## About this exercise
Restate the whole listing exactly, leaving nothing out.

## Source data
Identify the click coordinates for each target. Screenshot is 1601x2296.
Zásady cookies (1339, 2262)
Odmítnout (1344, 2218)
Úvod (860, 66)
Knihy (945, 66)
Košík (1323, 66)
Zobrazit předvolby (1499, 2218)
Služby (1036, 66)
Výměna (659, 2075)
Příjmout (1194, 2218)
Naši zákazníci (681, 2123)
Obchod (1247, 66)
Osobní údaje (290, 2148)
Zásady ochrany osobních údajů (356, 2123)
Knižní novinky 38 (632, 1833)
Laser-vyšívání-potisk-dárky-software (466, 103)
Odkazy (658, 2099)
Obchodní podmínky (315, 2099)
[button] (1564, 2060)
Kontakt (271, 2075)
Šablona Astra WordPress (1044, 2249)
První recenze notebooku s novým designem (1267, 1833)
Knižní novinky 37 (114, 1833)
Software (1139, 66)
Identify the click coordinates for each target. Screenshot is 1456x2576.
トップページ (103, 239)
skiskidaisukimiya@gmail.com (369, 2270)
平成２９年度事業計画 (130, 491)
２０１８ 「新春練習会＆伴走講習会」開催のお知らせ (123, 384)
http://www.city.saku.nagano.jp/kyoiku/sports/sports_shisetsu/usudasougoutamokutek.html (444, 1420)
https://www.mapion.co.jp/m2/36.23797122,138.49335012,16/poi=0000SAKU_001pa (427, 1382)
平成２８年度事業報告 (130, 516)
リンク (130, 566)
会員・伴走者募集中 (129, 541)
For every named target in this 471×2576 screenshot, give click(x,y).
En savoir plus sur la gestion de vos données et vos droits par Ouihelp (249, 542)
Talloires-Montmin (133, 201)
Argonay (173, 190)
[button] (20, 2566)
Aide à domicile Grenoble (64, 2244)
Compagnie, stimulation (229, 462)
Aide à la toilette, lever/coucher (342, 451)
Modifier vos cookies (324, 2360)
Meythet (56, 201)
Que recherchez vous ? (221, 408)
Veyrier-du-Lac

## Answer to the problem
Identify the click coordinates for each target. Screenshot is 1601x2296.
Zásady cookies (1339, 2262)
Odmítnout (1344, 2218)
Úvod (860, 66)
Knihy (945, 66)
Košík (1323, 66)
Zobrazit předvolby (1499, 2218)
Služby (1036, 66)
Výměna (659, 2075)
Příjmout (1194, 2218)
Naši zákazníci (681, 2123)
Obchod (1247, 66)
Osobní údaje (290, 2148)
Zásady ochrany osobních údajů (356, 2123)
Knižní novinky 38 (632, 1833)
Laser-vyšívání-potisk-dárky-software (466, 103)
Odkazy (658, 2099)
Obchodní podmínky (315, 2099)
[button] (1564, 2060)
Kontakt (271, 2075)
Šablona Astra WordPress (1044, 2249)
První recenze notebooku s novým designem (1267, 1833)
Knižní novinky 37 (114, 1833)
Software (1139, 66)
Identify the click coordinates for each target. Screenshot is 1456x2576.
トップページ (103, 239)
skiskidaisukimiya@gmail.com (369, 2270)
平成２９年度事業計画 (130, 491)
２０１８ 「新春練習会＆伴走講習会」開催のお知らせ (123, 384)
http://www.city.saku.nagano.jp/kyoiku/sports/sports_shisetsu/usudasougoutamokutek.html (444, 1420)
https://www.mapion.co.jp/m2/36.23797122,138.49335012,16/poi=0000SAKU_001pa (427, 1382)
平成２８年度事業報告 (130, 516)
リンク (130, 566)
会員・伴走者募集中 (129, 541)
For every named target in this 471×2576 screenshot, give click(x,y).
En savoir plus sur la gestion de vos données et vos droits par Ouihelp (249, 542)
Talloires-Montmin (133, 201)
Argonay (173, 190)
[button] (20, 2566)
Aide à domicile Grenoble (64, 2244)
Compagnie, stimulation (229, 462)
Aide à la toilette, lever/coucher (342, 451)
Modifier vos cookies (324, 2360)
Meythet (56, 201)
Que recherchez vous ? (221, 408)
Veyrier-du-Lac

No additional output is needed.